The government has stepped security, especially along the Kenya – Somali border, ahead of next month’s general election.

Briefing the press after a long day regional security and intelligence meeting in his office Thursday, North Eastern Regional Commissioner James Kianda said that necessary deployments of security personnel was complete and the government was determined in safeguarding the area during the campaigns, the voting exercise and after the polls.

Kianda said the regional security team has been able to properly plan and deploy enough security personnel following infiltration of Al-Shabaab militants in the past.

The regional commissioner said that security personnel have done adequate preparation, adding that a number of camps have their security boosted so as to forestall any interference from any enemy out there.

“I can confirm that the border, which has been an area of worry to most of our residents in the region is well secured. We planned and deployed enough personnel and that the border is well secured in terms of ensuring that we have no infiltration of enemies that can disrupt peace and more specifically during the elections period,” Kianda said.

“We have looked at our general security and what I can confirm to the public is that at the moment our region is very secure and our officers are manning all areas that are supposed to be managed quite well and we actually don’t have any threats that may interfere with peace within the region,” he added.

Kianda said the regional security committee has already classified hotspots areas within the region and where violence is likely to occur and adequate preparation has been put in place to forestall any would-be violence.

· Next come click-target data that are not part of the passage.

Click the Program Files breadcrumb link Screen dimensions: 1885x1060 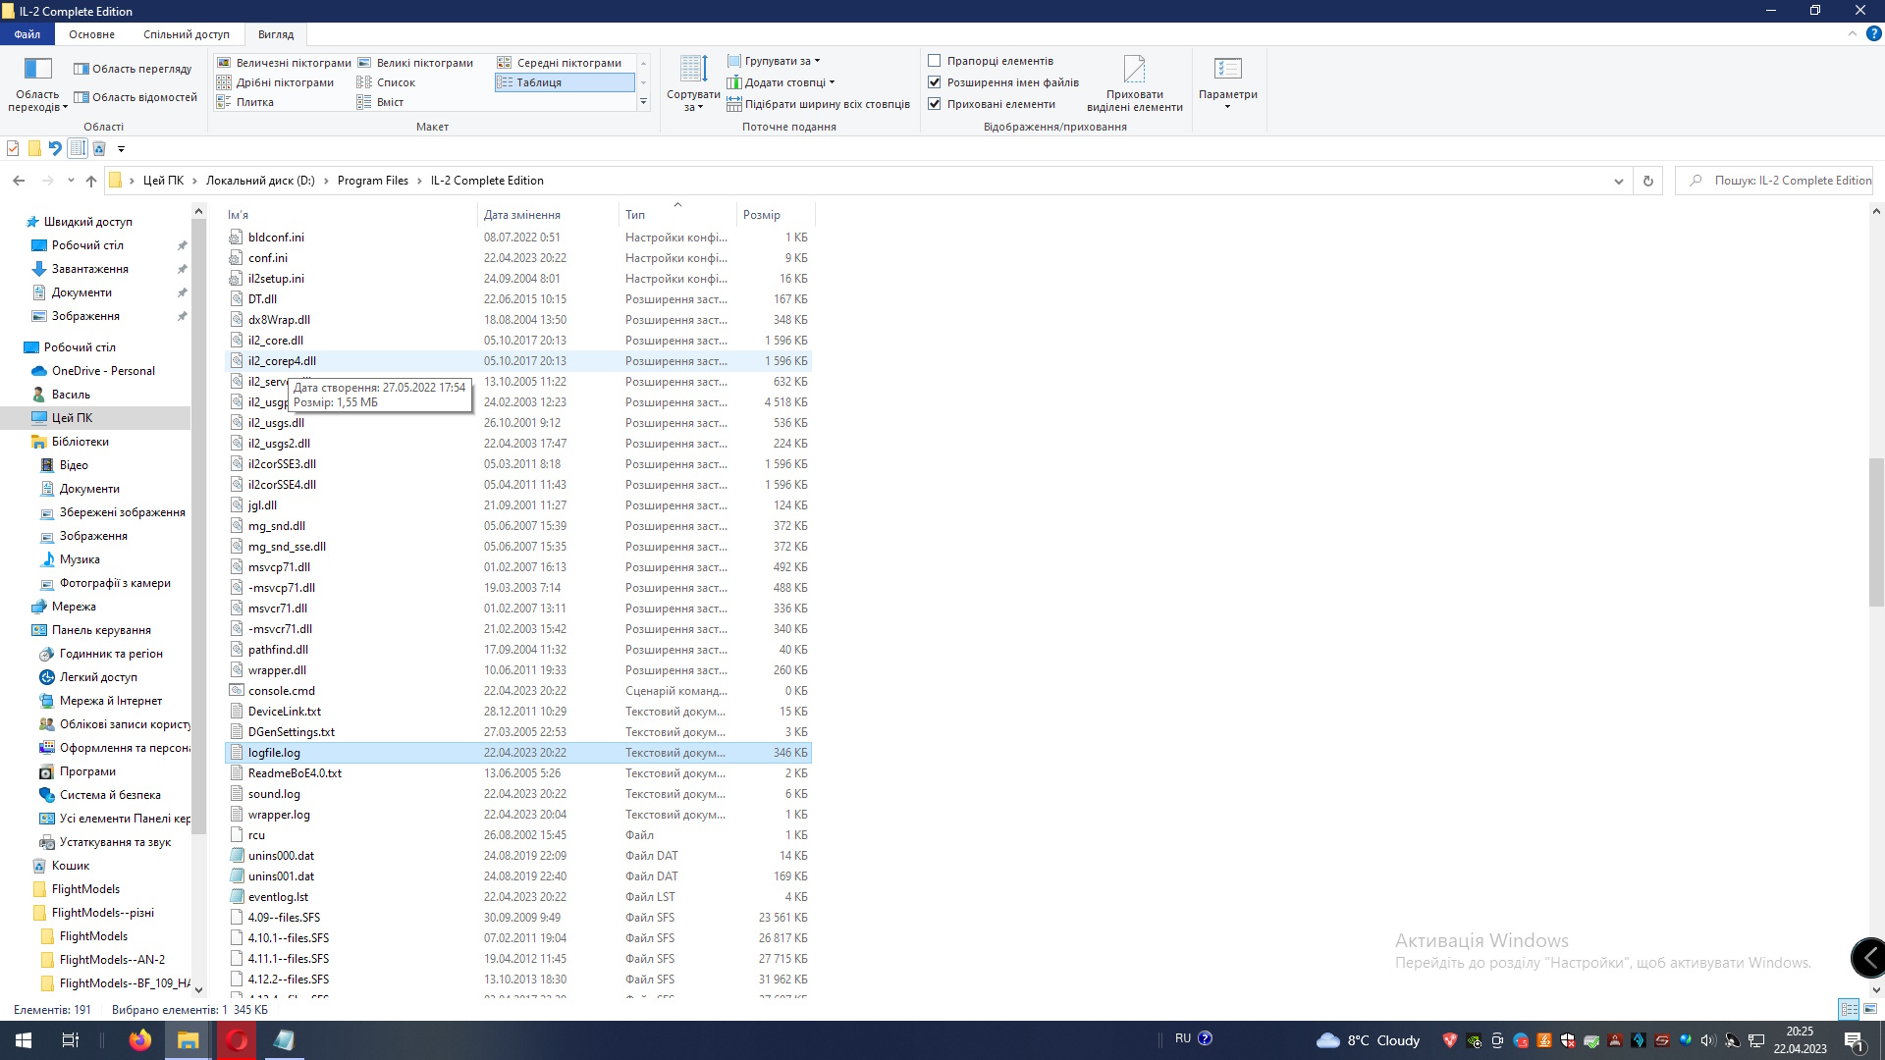tap(372, 181)
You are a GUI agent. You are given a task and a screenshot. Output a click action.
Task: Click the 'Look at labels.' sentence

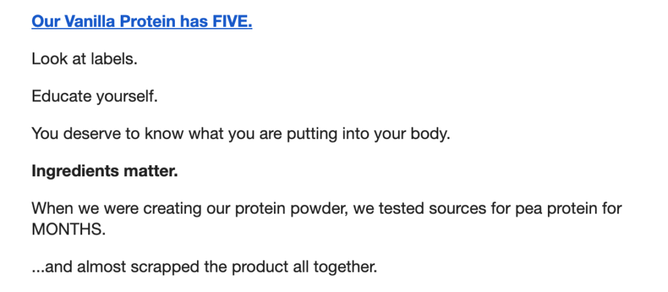tap(84, 59)
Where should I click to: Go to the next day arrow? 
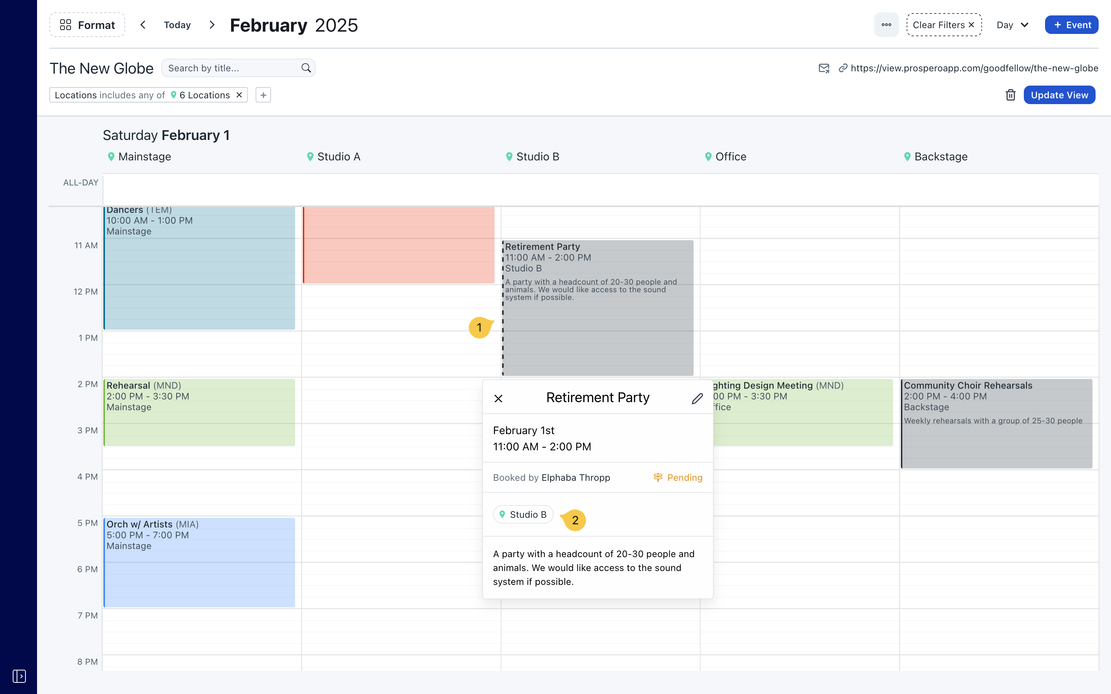pos(212,25)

The regional commissioner further commended candidates seeking various seats as well as their supporters for conducting their campaigns peacefully and with a lot of decorum.

“So far there is calm and restrain in how candidates seeking for various seats are conducting their campaigns by adhering to the processes that are required especially by our security establishments. Equally there has not been any provocation between various groups that are competing within the region and I would appeal that we continue like that,” Kianda said.

He noted that peace committees are working closely with village elders, the youth and women all geared towards safeguarding peace in their respective areas before, during and after the elections.

He said that all routes within the region, where people will be moving to go and cast their votes will be well manned.

“We are more than ever determined to make sure that the general election is held in an atmosphere that is peaceful, void of any threats and any person who is out to vote is able to do so with ease. But for us to make it a reality we will need maximum cooperation from everybody,” he urged.

Kianda’s sentiments come a day after Interior CS Dr. Fred Matiang’i directed that more police officers be deployed to the coastal region to heighten security surveillance ahead of the general election.

Matiang’i who was speaking Wednesday during the opening ceremony for the Sh81 million first Anti-Terrorism Police Unit (ATPU) regional headquarters, said intelligence reports had flagged out politically-linked mobilization of gangs and other illegal groupings that could pose a security threat in at least two counties in the region.

“I have asked the regional security teams to raise the level of security alertness to ensure that we facilitate effective participation in the general election. We are bringing up special additional resources to back up their work and planning,” Matiang’i said.

He said the government is determined to ensure that peace prevails in a region that has a history of election-related unrest and that it will crack down on illegal gangs and politicians sponsoring them.